Task brief: Your answer must be the full listing, reproduced exactly.

• • •

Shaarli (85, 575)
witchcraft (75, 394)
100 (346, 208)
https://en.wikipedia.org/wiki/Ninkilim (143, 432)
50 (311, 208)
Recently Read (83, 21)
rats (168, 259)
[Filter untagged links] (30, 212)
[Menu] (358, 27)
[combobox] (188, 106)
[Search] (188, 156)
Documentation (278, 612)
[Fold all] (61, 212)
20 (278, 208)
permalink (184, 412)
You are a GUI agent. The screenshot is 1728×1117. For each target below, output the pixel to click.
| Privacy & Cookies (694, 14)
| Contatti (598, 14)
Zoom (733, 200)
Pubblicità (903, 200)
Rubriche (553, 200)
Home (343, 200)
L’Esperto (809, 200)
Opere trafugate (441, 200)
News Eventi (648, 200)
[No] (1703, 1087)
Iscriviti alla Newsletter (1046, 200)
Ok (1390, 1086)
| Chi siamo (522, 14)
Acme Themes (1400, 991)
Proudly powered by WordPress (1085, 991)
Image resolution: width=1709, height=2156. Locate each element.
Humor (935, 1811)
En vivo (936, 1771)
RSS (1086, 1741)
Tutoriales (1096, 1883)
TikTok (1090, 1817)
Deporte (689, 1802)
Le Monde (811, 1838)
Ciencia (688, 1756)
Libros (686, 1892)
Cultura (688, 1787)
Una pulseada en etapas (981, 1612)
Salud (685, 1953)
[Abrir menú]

• • •

Written response:
Shaarli (85, 575)
witchcraft (75, 394)
100 (346, 208)
https://en.wikipedia.org/wiki/Ninkilim (143, 432)
50 (311, 208)
Recently Read (83, 21)
rats (168, 259)
[Filter untagged links] (30, 212)
[Menu] (358, 27)
[combobox] (188, 106)
[Search] (188, 156)
Documentation (278, 612)
[Fold all] (61, 212)
20 (278, 208)
permalink (184, 412)
You are a GUI agent. The screenshot is 1728×1117. For each target below, output the pixel to click.
| Privacy & Cookies (694, 14)
| Contatti (598, 14)
Zoom (733, 200)
Pubblicità (903, 200)
Rubriche (553, 200)
Home (343, 200)
L’Esperto (809, 200)
Opere trafugate (441, 200)
News Eventi (648, 200)
[No] (1703, 1087)
Iscriviti alla Newsletter (1046, 200)
Ok (1390, 1086)
| Chi siamo (522, 14)
Acme Themes (1400, 991)
Proudly powered by WordPress (1085, 991)
Image resolution: width=1709, height=2156. Locate each element.
Humor (935, 1811)
En vivo (936, 1771)
RSS (1086, 1741)
Tutoriales (1096, 1883)
TikTok (1090, 1817)
Deporte (689, 1802)
Le Monde (811, 1838)
Ciencia (688, 1756)
Libros (686, 1892)
Cultura (688, 1787)
Una pulseada en etapas (981, 1612)
Salud (685, 1953)
[Abrir menú]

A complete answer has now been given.